About Nero AAC: I don't see the point of testing the two last releases. Otherwise why wouldn't we test two different implementations of other competitors? If Nero developers have release this new encoder it's because it was tested, ready to use, and therefore solid and trustworthy.
Don't put too many competitors in the arena: the more encoders you have the harder is it to rate them accurately. At the end, many contenders will only bring statistic noise and the test will end with no clear winner. And don't forget the anchors: they're really essential to avoid or limit discrepancies.Ideally, and for a public listening test, I would go for 2 competitors and 2 anchors. But it won't be very attractive to many people. So 3 competitors and 2 anchors is probably the most doable configuration.
Agreed. But for completeness sake: Fraunhofer is currently finalizing quality tunings on their encoder which have been going on for about two years. Release is scheduled for end of January. If there is any interest, I can ask if it's possible to provide an evaluation encoder for this test.Chris
Quote from: IgorC on 26 December, 2009, 02:39:19 PMTrue VBR mode isn't available in Windows version. Many people couldn't use it.It's available in Quicktime Pro.
Quote from: IgorC on 25 December, 2009, 10:06:34 PM4.Bitrates.96-100 kbits/s? It's possible to perform test at 128 kbits/s with very hard samples. Aemese-like samples will be very easy to spot from original.If this is already clear enough, then forgive me, but I think the test needs to have a very defined and limited goal with respect to bit rates. Because when you start adding parameters and/or choosing optional items, things can get quite unclear what is equivalent or fair from one encoder to another encoder, especially if you are dealing with command-line vs gui.

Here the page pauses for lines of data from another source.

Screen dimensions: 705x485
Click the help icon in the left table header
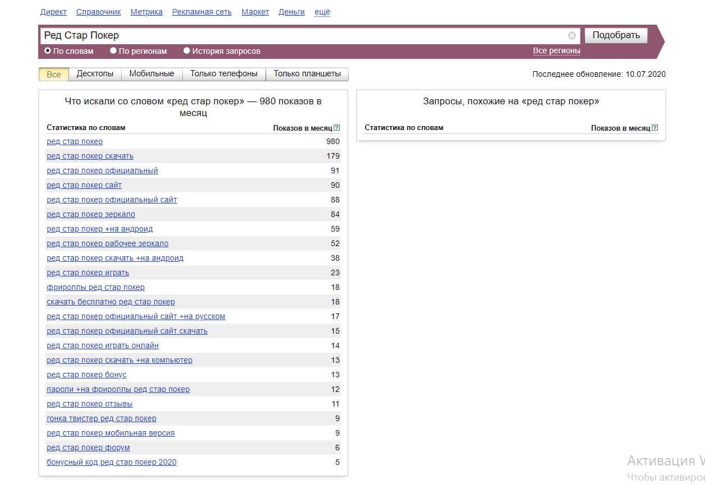(x=337, y=128)
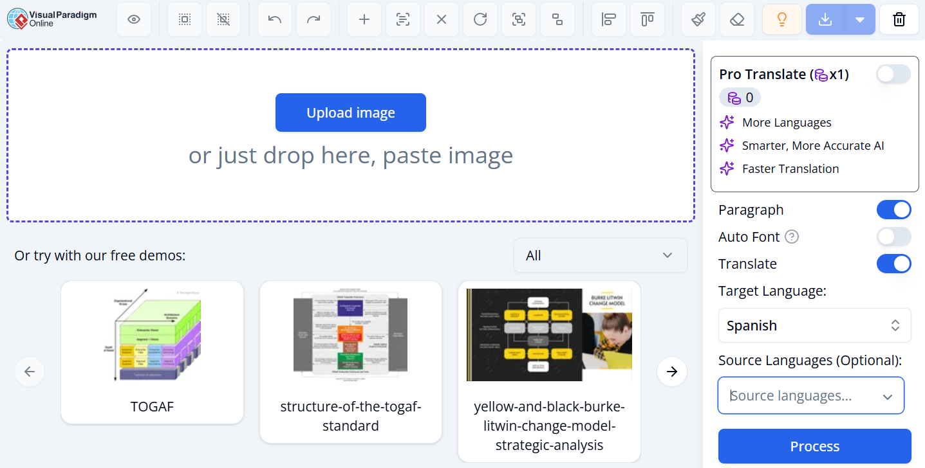Enable the Pro Translate switch
The width and height of the screenshot is (925, 468).
(893, 74)
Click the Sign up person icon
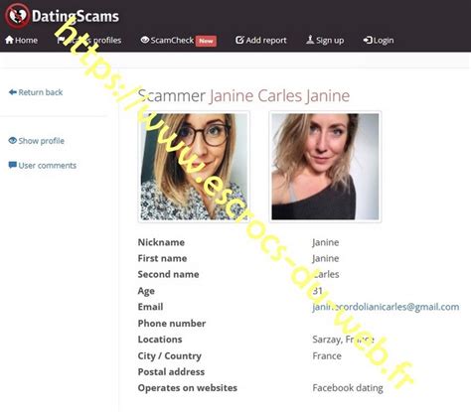471x412 pixels. (x=310, y=40)
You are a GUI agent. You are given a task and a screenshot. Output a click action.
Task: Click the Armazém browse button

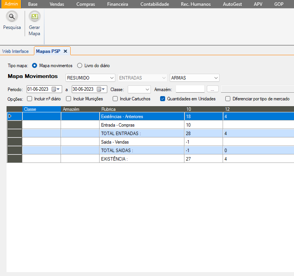click(213, 89)
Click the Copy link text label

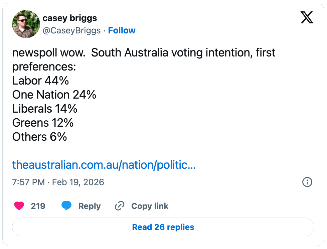point(150,206)
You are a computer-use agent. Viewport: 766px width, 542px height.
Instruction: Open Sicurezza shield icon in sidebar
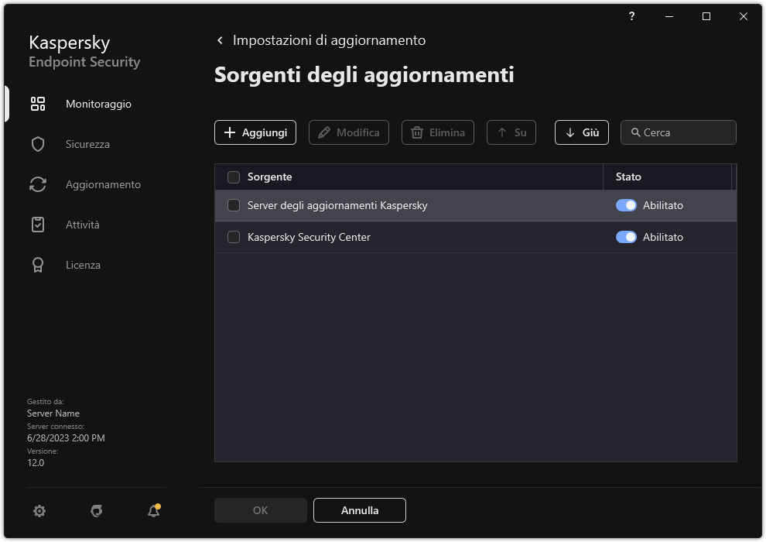[x=38, y=144]
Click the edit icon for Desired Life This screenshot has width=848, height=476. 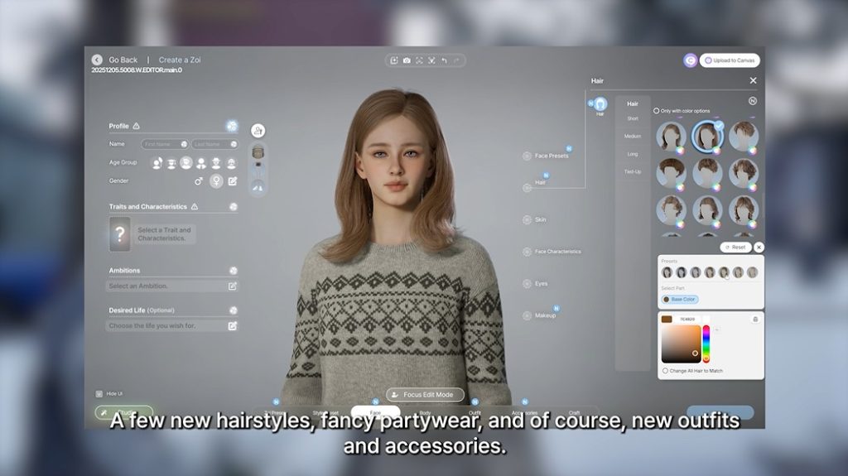(233, 326)
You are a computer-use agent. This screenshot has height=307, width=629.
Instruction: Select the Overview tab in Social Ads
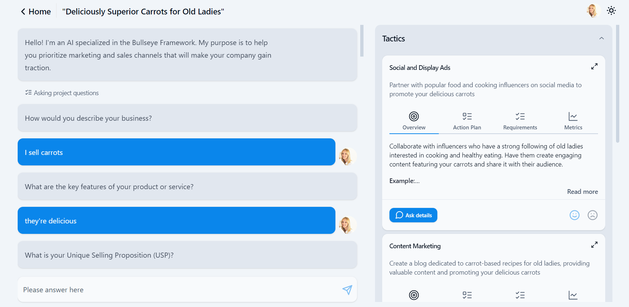click(x=414, y=121)
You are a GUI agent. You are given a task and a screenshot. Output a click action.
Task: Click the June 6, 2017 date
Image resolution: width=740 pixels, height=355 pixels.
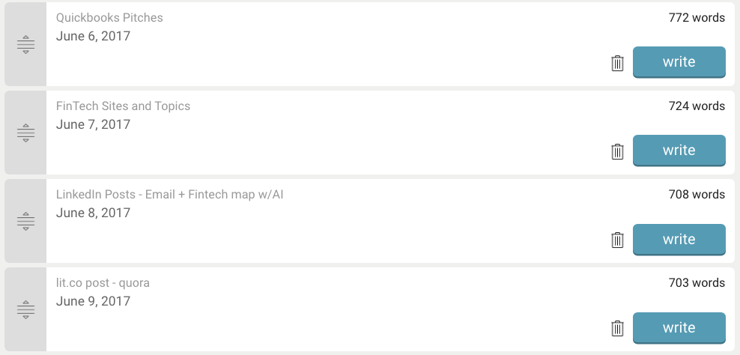click(93, 36)
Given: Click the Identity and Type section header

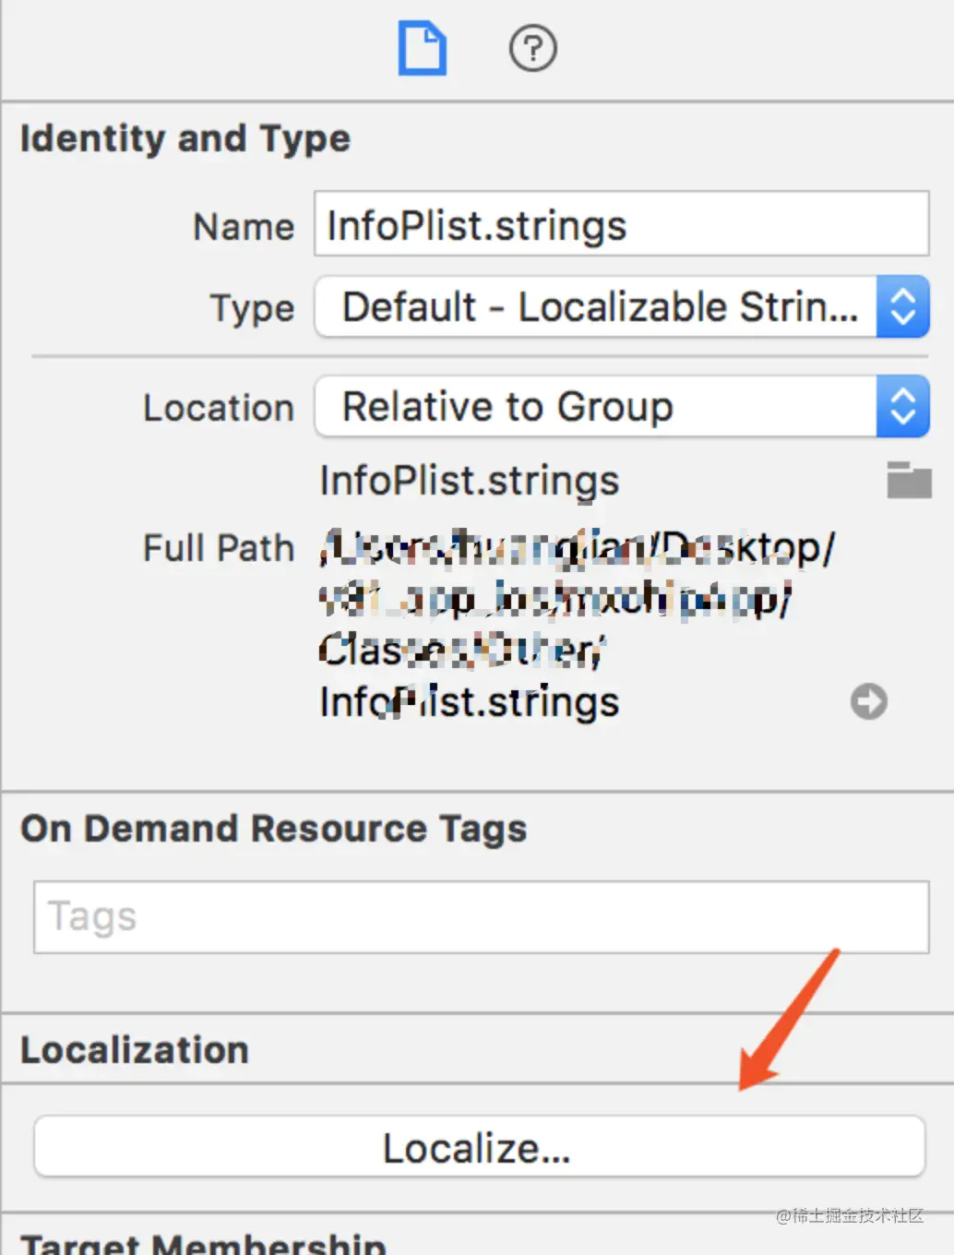Looking at the screenshot, I should (x=185, y=138).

Quote from: guruboolez on 26 December, 2009, 03:06:25 PMDon't put too many competitors in the arena: the more encoders you have the harder is it to rate them accurately. At the end, many contenders will only bring statistic noise and the test will end with no clear winner. And don't forget the anchors: they're really essential to avoid or limit discrepancies.Ideally, and for a public listening test, I would go for 2 competitors and 2 anchors. But it won't be very attractive to many people. So 3 competitors and 2 anchors is probably the most doable configuration.I can't disagree here. Also Sebastian's public tests indicate that 3 (maybe 4. It should be discussed) competitors is a good balance. Even more taking into account that today AAC encoders provide enough good quality at 100 kbps and make it more difficult to ABX.Possible high anchor:1.LAME -V4 or -V3. I think -V5 is too risky to be a high anchor.2.Nero or Apple 128 kbps
Possible low anchor:In my opinion low anchor shouldn't be that bad. LAME ~V7 (~100 kbps) or ABR 100.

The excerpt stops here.